Exercise brief:
Lines in the listing below that contain the string "button" are to be found and copied.

Records:
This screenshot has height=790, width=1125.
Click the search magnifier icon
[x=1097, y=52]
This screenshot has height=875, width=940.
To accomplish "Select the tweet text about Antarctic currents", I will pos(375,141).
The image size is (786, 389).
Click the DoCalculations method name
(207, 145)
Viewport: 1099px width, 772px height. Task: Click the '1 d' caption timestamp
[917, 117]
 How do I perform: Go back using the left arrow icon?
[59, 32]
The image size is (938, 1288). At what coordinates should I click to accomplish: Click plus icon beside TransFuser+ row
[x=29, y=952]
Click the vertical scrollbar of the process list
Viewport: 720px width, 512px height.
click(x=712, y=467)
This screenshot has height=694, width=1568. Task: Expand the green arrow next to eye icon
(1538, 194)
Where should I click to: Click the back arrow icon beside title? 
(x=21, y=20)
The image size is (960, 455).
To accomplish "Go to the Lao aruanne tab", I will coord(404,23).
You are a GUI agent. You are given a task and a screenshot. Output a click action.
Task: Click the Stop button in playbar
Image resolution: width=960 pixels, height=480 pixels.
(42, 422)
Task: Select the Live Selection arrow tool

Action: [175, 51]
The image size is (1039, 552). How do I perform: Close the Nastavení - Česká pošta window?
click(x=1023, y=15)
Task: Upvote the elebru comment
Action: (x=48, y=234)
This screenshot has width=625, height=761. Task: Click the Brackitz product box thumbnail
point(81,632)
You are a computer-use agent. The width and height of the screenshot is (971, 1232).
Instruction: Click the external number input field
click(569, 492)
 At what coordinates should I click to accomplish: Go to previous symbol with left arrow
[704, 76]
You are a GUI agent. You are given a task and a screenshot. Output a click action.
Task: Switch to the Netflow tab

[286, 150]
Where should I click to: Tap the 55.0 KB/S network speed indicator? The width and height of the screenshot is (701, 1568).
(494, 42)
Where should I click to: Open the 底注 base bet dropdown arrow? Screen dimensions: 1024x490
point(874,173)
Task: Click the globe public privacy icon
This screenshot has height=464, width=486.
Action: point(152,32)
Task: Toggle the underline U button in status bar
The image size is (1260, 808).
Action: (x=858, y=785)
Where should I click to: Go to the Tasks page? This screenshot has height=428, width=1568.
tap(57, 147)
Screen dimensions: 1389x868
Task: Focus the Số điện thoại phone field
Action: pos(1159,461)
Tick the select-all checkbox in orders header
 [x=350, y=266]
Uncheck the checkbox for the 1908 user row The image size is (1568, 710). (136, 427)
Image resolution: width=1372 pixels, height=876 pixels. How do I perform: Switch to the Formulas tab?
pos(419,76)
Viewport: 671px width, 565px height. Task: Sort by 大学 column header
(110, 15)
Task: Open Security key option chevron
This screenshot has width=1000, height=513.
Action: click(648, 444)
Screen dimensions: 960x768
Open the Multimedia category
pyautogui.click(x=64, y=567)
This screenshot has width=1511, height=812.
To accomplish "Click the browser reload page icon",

Exercise answer:
Task: Click the Stop button in playbar
Task: Toggle the underline U button in status bar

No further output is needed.